··· Listed entries ···
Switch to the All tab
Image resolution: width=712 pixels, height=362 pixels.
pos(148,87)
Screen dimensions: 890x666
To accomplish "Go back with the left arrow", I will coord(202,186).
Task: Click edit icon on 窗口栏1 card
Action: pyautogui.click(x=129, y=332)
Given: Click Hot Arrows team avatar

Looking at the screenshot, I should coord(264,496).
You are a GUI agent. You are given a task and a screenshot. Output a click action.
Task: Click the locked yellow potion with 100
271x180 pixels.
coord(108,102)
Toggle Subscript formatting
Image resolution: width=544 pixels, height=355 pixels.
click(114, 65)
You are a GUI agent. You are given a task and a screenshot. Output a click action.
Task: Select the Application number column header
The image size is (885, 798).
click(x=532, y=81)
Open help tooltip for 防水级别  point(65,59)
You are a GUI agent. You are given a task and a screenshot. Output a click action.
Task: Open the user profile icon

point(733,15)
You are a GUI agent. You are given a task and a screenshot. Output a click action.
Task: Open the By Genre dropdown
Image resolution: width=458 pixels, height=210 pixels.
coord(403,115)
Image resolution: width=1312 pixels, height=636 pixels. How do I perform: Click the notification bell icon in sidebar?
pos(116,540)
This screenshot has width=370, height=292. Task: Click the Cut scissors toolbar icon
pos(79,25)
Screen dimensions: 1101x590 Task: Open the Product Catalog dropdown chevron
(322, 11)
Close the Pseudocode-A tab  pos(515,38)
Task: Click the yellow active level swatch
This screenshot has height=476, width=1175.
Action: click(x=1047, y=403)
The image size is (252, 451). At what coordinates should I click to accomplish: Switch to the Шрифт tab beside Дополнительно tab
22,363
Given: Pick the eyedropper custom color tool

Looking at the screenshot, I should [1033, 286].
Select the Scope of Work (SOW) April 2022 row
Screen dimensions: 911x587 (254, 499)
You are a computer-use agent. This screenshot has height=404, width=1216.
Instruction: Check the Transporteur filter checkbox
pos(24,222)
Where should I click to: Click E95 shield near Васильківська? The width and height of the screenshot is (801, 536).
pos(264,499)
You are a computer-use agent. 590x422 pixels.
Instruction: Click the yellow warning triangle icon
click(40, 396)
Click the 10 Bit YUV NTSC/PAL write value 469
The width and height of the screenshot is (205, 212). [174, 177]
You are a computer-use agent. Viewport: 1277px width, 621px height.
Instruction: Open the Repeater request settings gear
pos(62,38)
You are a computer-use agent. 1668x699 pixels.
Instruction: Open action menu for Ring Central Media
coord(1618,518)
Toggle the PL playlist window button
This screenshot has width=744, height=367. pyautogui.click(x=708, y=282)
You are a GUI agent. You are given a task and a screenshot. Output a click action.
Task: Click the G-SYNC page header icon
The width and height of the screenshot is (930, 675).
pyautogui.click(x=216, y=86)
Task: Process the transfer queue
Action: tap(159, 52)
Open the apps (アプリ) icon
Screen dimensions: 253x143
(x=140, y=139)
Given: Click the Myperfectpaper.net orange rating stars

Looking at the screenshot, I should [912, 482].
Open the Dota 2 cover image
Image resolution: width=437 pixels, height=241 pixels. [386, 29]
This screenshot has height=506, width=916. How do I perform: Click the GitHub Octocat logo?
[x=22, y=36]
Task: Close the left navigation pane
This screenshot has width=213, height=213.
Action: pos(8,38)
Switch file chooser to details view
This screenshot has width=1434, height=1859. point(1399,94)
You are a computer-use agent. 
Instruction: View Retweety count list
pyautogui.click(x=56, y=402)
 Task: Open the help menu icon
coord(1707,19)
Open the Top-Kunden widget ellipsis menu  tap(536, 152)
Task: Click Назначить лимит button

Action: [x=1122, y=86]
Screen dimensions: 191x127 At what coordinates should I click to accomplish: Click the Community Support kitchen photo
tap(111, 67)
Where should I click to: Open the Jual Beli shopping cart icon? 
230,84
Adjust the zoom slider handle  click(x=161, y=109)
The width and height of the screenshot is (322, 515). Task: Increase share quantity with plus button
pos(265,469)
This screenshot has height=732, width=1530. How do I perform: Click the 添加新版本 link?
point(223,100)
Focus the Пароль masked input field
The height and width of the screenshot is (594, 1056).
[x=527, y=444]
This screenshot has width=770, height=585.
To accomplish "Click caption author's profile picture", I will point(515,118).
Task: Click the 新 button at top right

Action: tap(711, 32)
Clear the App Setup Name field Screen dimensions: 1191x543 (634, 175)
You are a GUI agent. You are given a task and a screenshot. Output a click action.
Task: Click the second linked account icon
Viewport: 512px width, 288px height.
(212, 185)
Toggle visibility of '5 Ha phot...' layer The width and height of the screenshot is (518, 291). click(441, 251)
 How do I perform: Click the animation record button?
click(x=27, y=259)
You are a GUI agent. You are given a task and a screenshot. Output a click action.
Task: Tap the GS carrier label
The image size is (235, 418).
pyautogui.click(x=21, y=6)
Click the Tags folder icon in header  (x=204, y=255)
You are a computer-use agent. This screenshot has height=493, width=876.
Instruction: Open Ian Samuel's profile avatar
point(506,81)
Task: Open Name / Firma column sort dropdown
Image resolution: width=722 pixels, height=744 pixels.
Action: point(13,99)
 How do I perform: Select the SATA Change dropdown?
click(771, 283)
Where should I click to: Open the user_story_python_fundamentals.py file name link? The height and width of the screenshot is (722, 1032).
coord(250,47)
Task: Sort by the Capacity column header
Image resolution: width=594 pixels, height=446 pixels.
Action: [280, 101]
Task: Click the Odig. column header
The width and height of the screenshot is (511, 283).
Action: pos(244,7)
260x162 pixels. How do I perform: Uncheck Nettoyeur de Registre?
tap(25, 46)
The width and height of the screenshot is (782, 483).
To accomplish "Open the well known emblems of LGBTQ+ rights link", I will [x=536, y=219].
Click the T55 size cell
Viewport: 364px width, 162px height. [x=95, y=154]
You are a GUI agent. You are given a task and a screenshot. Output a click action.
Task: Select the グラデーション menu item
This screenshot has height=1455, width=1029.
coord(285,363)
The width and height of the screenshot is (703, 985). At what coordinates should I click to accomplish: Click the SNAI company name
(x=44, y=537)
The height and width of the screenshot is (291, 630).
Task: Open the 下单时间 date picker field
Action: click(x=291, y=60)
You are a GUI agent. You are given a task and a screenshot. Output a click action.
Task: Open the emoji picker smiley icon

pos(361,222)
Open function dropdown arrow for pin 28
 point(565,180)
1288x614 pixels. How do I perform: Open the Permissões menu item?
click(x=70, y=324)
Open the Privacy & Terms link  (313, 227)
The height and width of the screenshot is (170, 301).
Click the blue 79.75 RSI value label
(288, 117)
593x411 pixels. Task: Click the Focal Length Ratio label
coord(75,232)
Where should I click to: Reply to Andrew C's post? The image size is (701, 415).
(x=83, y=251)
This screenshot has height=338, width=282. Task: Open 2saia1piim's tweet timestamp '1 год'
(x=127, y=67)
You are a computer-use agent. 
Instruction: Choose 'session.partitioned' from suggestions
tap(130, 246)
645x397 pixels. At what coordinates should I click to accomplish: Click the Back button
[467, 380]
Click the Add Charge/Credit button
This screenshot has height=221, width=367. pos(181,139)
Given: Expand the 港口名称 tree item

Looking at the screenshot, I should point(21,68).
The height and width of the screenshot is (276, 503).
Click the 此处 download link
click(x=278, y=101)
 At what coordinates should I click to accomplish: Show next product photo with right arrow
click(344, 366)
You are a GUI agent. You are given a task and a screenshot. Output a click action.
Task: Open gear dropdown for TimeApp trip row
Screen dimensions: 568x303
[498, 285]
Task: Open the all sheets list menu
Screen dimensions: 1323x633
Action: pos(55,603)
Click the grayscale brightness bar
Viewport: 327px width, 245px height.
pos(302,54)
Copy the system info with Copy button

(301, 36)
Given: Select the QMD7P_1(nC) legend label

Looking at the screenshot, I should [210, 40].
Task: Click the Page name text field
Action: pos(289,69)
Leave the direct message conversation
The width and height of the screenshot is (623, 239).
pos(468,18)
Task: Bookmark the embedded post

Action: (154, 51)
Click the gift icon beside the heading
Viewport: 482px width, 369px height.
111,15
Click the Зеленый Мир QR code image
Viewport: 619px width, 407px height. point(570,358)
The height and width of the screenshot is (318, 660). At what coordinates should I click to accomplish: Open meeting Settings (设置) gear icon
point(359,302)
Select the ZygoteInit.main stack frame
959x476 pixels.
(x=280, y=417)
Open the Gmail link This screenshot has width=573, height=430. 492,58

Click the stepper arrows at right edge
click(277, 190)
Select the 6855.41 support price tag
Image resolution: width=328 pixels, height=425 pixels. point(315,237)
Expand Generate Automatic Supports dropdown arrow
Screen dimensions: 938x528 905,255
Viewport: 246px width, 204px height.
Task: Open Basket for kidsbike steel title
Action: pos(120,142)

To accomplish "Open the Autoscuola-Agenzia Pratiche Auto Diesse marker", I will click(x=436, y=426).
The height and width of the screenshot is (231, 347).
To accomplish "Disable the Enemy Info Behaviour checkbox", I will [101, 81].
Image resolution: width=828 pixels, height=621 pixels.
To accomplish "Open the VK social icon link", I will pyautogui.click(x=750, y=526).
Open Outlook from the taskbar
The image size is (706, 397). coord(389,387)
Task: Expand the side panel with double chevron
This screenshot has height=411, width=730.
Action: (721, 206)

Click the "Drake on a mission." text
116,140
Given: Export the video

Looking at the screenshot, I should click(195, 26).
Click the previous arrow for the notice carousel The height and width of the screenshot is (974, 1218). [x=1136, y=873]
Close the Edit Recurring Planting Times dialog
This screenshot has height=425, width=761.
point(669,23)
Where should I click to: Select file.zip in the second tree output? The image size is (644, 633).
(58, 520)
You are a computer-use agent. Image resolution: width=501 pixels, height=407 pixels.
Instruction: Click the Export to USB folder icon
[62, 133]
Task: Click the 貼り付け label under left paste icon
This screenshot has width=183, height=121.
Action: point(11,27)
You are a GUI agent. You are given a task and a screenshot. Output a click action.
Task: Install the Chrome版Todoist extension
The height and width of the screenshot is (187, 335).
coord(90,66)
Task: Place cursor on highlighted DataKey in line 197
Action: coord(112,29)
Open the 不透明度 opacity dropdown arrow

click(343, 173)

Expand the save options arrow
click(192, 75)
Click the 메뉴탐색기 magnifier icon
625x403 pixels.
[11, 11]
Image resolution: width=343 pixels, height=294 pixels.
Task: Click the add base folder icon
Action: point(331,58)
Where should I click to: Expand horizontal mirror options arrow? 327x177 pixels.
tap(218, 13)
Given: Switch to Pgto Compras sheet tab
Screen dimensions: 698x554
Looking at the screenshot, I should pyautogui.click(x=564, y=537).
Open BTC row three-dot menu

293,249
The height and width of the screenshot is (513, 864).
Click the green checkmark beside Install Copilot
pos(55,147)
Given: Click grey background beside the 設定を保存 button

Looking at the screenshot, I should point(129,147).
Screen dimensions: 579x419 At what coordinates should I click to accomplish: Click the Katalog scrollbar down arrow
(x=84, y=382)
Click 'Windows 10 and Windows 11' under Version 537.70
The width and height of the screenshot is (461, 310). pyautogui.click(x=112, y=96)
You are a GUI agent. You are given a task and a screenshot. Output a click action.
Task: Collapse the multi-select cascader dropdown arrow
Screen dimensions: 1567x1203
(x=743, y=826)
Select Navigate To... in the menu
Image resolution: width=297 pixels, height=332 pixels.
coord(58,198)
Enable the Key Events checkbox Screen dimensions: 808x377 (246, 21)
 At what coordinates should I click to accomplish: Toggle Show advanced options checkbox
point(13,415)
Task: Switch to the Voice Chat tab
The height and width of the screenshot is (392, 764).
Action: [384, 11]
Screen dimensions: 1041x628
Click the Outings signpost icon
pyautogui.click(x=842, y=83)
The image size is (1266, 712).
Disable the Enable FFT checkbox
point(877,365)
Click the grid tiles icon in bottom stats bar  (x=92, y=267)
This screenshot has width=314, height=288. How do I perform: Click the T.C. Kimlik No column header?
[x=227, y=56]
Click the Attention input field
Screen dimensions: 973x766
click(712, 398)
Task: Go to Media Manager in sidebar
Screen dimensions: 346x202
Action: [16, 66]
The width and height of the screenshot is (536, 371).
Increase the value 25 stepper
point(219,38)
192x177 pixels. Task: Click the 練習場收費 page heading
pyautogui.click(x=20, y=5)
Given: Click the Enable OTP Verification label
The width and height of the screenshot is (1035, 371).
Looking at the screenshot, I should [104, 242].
···
◆ What the task requires
Filter the entries down to the lines with the word "input" in them, and copy those lines.

◆ Answer box
Focus the Пароль masked input field
Click the Attention input field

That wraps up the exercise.